No puede ser, pensaba el padre, no puede ser que sin haberla conocido, sea …

Esa noche, hacía fines de octubre de 1995, la noche en que Lucía abandonó su casa, Marcelo en el medio de una pesadilla, despertó a Julia con sus gritos: ¡suéltenla! ¡Hijos de puta! ¡Suéltenla!
…Parecía como acorralado, aterrado…

A las tres y media estaban exactamente donde Blanca quería. En la Plaza de Mayo con las Madres.

Se hablaba de injusticia, de represión, de campos de concentración y tortura. De la muerte de estudiantes, obreros, trabajadores, escritores, periodistas, médicos. Se veían fotos colgadas de las rejas que cuidaban la pirámide, jóvenes como ellas.

Lucía escuchaba absorta. ¿Esto pasó aquí, en Argentina? ¿Cuándo? ¿Cómo? ¿Por qué? ¿Por qué nunca lo estudiaron en el colegio?
¿Sus padres sabían que esto pasó aquí?

A la hora de la cena, Lucía apareció en su casa. Estaba pálida, llorosa y nerviosa.
- ¿Dónde estuviste? - preguntó el padre alarmado al ver el aspecto de su hija.
- Fui y volví del infierno…, estuve con Blanca y con las Madres y con los 30.000 desaparecidos y con el miedo y el espanto y la tortura y el sadismo y el diablo mismo bailando delante de mis ojos ¿por? Y vos ¿dónde estuviste en los años del Proceso? ¿Por qué nunca me contaste nada? ¿Por qué?
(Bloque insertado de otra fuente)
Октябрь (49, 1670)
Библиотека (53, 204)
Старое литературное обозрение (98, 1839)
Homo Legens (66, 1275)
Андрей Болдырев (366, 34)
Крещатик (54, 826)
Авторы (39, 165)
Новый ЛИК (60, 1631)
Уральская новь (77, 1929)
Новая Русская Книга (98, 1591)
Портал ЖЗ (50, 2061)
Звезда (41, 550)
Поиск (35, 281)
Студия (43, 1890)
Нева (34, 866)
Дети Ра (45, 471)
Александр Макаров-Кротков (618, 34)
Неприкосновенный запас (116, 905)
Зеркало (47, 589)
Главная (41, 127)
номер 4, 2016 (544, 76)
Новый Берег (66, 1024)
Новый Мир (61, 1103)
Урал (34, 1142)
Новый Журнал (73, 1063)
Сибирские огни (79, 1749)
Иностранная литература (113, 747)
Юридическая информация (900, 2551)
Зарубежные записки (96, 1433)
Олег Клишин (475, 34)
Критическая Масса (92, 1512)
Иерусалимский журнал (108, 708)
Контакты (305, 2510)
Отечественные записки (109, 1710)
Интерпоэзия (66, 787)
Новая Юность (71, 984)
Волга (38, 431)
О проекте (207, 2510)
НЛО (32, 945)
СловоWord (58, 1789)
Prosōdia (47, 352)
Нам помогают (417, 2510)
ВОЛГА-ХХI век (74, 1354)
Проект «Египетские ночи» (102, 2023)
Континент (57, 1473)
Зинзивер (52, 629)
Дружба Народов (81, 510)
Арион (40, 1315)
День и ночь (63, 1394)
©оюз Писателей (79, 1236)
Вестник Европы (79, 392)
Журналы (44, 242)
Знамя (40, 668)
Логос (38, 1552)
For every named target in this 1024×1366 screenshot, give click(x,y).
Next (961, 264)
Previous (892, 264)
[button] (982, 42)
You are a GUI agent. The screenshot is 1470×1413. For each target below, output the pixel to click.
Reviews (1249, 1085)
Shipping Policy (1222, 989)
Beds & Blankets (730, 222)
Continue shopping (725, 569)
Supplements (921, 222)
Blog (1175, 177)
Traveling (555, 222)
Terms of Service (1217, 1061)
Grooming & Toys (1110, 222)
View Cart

- Yo también estuve en el infierno.

Era el 27 de Junio de 1996. Se cumplían los 1000 jueves que las Madres de Plaza de Mayo marchaban pidiendo por sus hijos.
… Lucía y Blanca ya habían estado en un par de marchas pero ésta era diferente.
Al llegar a la plaza les entregaron unos pañuelos blancos para colocarse en la cabeza, similar al que identificaba a las Madres.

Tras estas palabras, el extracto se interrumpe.